The majority of this information can be found in the syllabus. Print the dictionary.

In [136]:
class_info = {
    "name": "Web Mining & Applied Natural Language Processing (NLP)",
    "course_number": "44-620 80/81",
    "semester_term": "Summer 2025 - Block 2",
    "credit_hours": "3 credits",
    "learning_objectives": [
        "L01. Manage Python libraries and packages.",
        "L02. Interact with Hosted Version Control Systems (e.g. Git and GitHub).",
        "L03. Programmatically obtain and transform data from web-based APIs and HTML pages into a usable form.",
        "L04. Describe the steps in a basic Natural Language Processing Pipeline.",
        "L05. Use preexisting tools and software libraries to perform some Natural Language Processing, such as sentiment analysis.",
        "L06. Explain results and conclusions drawn from the visualized."
    ]
}

print(class_info)

{'name': 'Web Mining & Applied Natural Language Processing (NLP)', 'course_number': '44-620 80/81', 'semester_term': 'Summer 2025 - Block 2', 'credit_hours': '3 credits', 'learning_objectives': ['L01. Manage Python libraries and packages.', 'L02. Interact with Hosted Version Control Systems (e.g.
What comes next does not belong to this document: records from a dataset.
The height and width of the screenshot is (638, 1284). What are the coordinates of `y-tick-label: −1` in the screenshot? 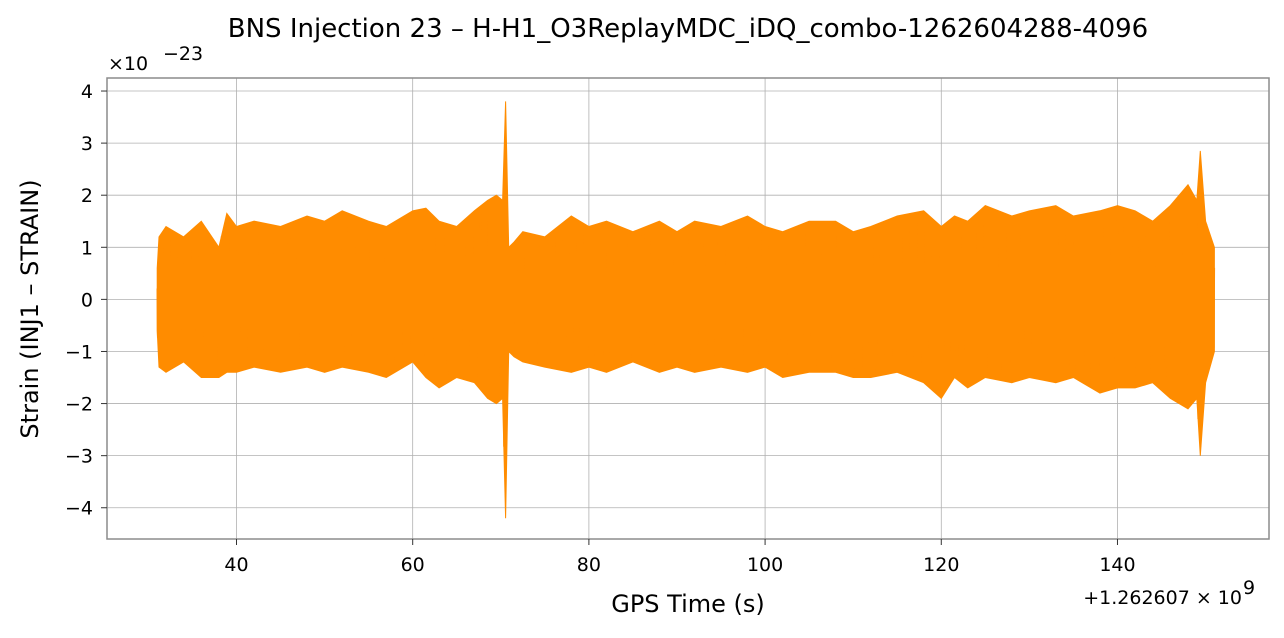 It's located at (79, 352).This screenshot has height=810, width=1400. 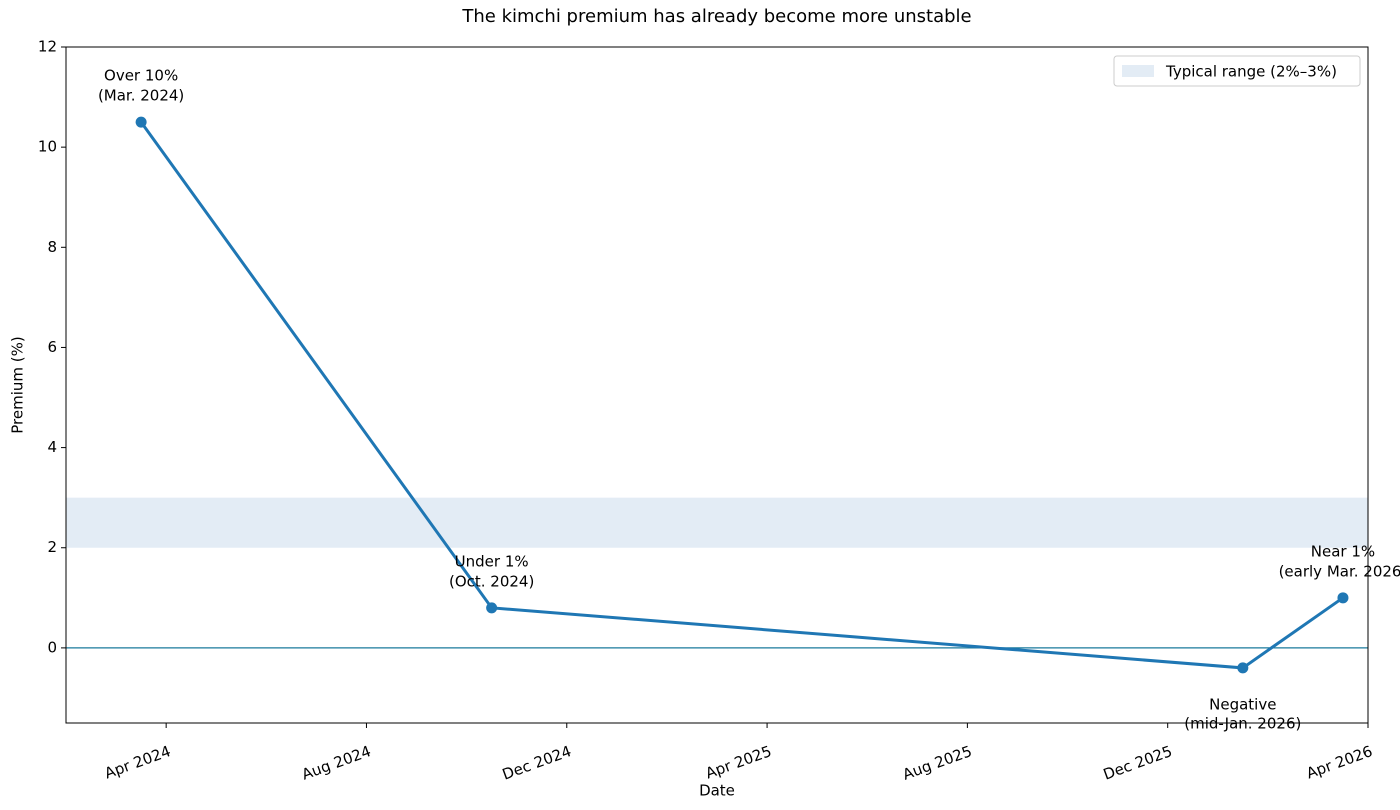 What do you see at coordinates (1251, 72) in the screenshot?
I see `legend-label: Typical range (2%–3%)` at bounding box center [1251, 72].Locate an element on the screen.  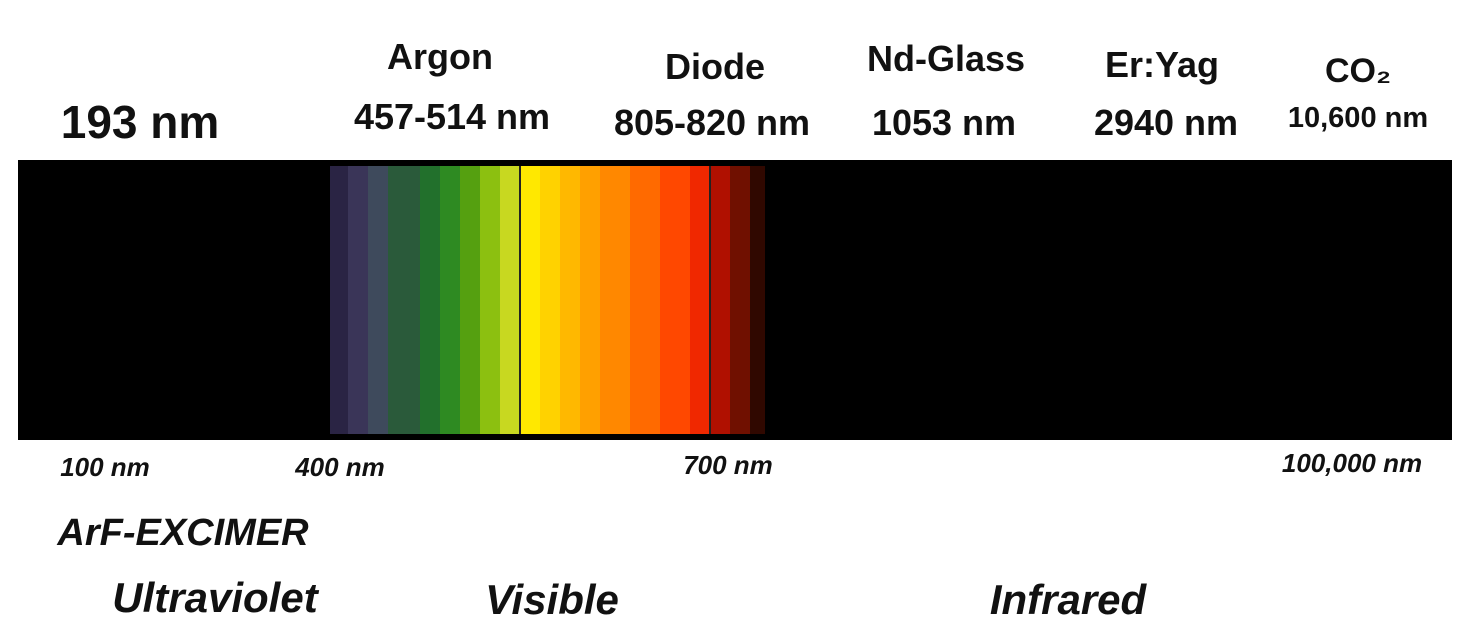
scale-label: 400 nm is located at coordinates (340, 467). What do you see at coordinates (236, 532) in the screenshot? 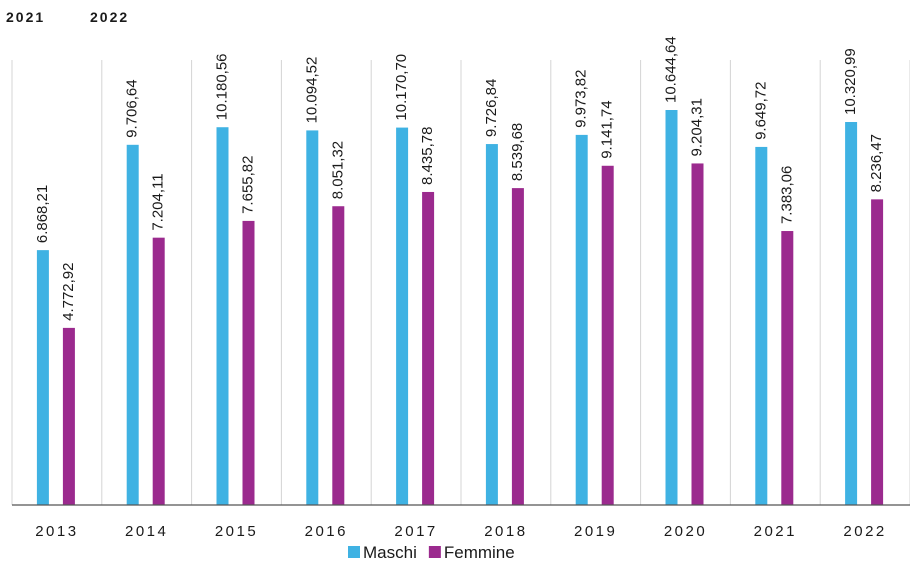
I see `x-tick-label: 2015` at bounding box center [236, 532]. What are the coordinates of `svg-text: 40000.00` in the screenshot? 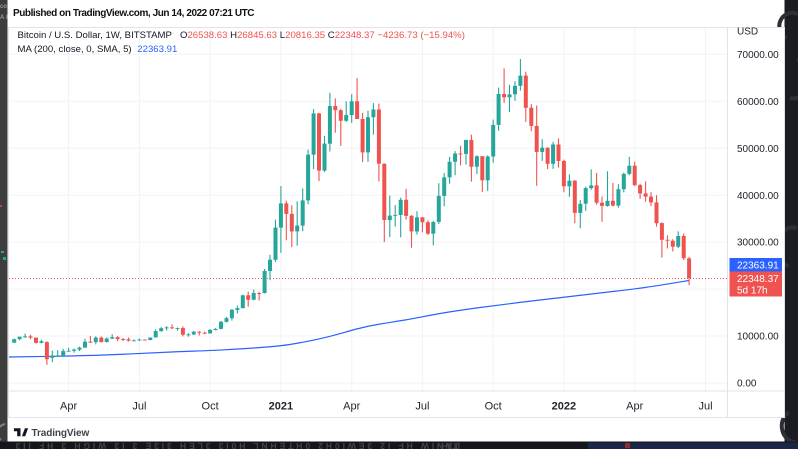 It's located at (758, 196).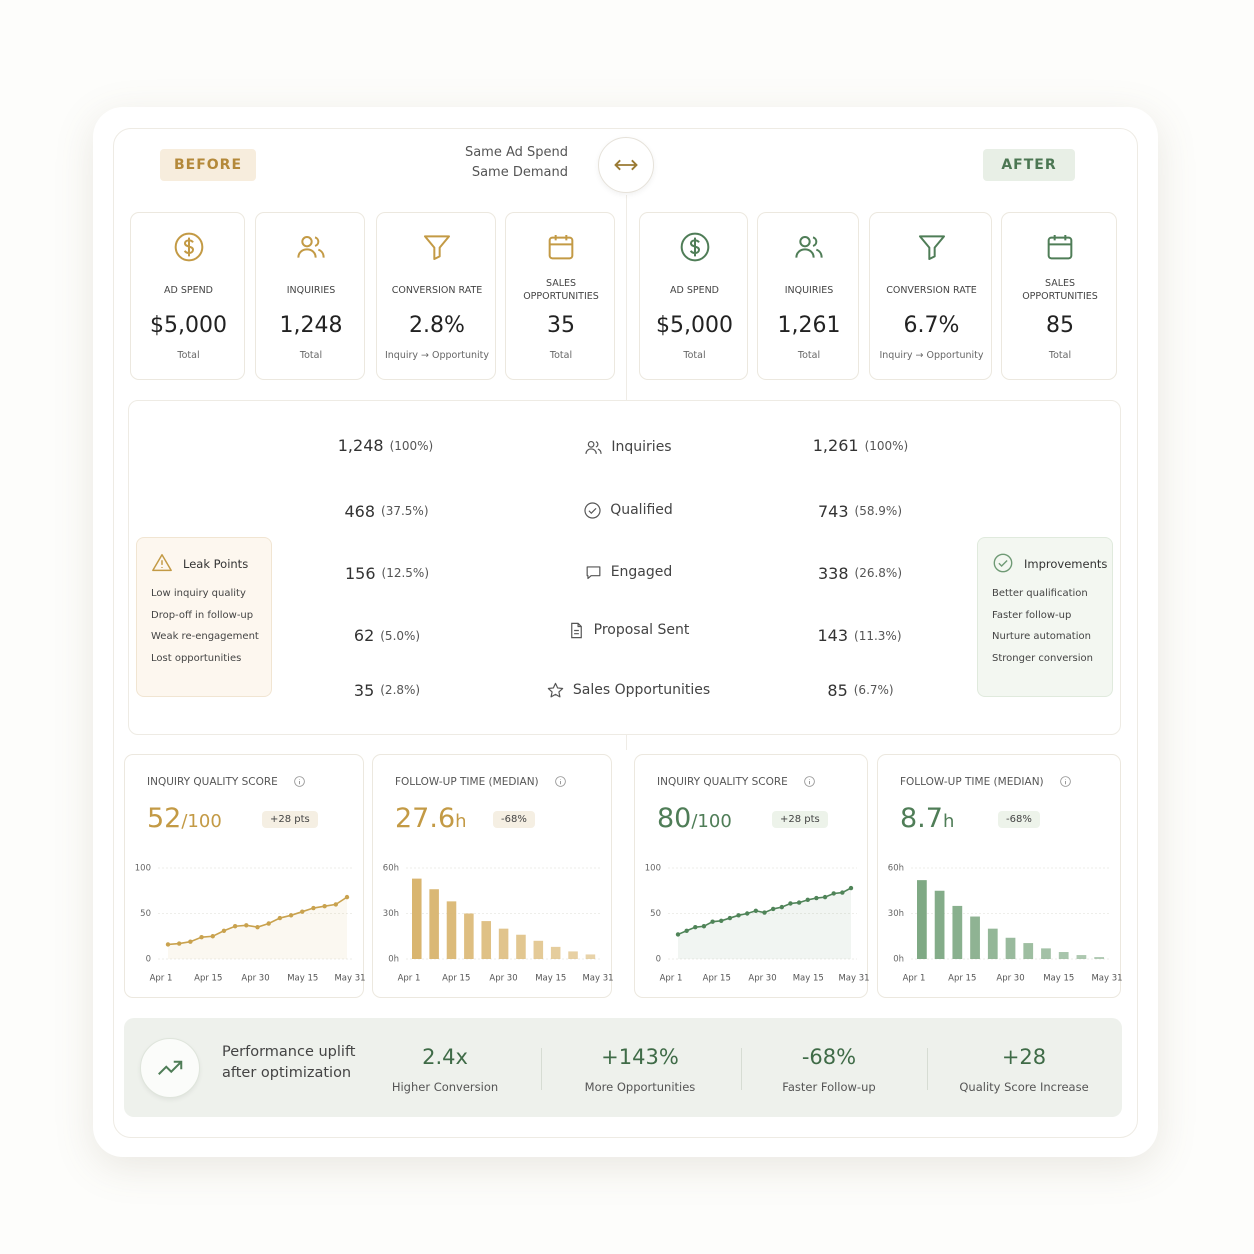 This screenshot has height=1254, width=1254. Describe the element at coordinates (386, 511) in the screenshot. I see `funnel-label: 468 (37.5%)` at that location.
Git and GitHub).', 'L03. Programmatically obtain and transform data from web-based APIs and HTML pages into a usable form.', 'L04. Describe the steps in a basic Natural Language Processing Pipeline.', 'L05. Use preexisting tools and software libraries to perform some Natural Language Processing, such as sentiment analysis.', 'L06. Explain results and conclusions drawn from the visualized.']}


8.  Given the dictionary defined in the code cell below, print the list of level 3 spells the character has.

In [137]:
player_character = {'name': 'Kitab',
                   'class': [('Cleric: Knowledge', 7)],
                   'spells': {'cantrip': ['Guidance', 'Light', 'Thaumaturgy', 'Toll the Dead', 'Word of Radiance'],
                             'level 1': ['Command', 'Detect Magic', 'Healing Word', 'Identify', 'Sleep'],
                             'level 2': ['Augury', 'Calm Emotions', 'Command', 'Invisibility', 'Lesser Restoration'],
                             'level 3': ['Mass Healing Word', 'Nondetection', 'Revivify', 'Feign Death', 'Speak with Dead'],
                             'level 4': ['Banishment', 'Confusion']}
                   }

def print_level_3_spells(player_character):
    print("Level 3 Spells:")
    for spell in player_character['spells']['level 3']:
      print(f"- {spell}")

print_level_3_spells(player_character)

Level 3 Spells:
- Mass Healing Word
- Nondetection
- Revivify
- Feign Death
- Speak with Dead


9. Write code to determine the number of unique elements in the list below.  You MUST use a set in finding your solution.  Print the number of unique values in the list with an appropriate label.

In [138]:
values = [10, 11, 10, 8, 1, 12, 0, 1, 6, 5, 5, 13, 6, 15, 0, 0, 1, 1, 9, 7]

unique_values = set(values)

num_unique_elements = len(unique_values)

print(f"The number of unique values in the list is: {num_unique_elements}")

The number of unique values in the list is: 12


10. Create a new Jupyter Notebook (the name of the notebook should be your S number). Add a Markdown cell that contains your name. Add a Code cell and write Python that uses loops to draw the following pattern:

```
*      *
**    **
***  ***
********
```
Make sure to add and submit both the new notebook and the changes to this notebook for this assignment.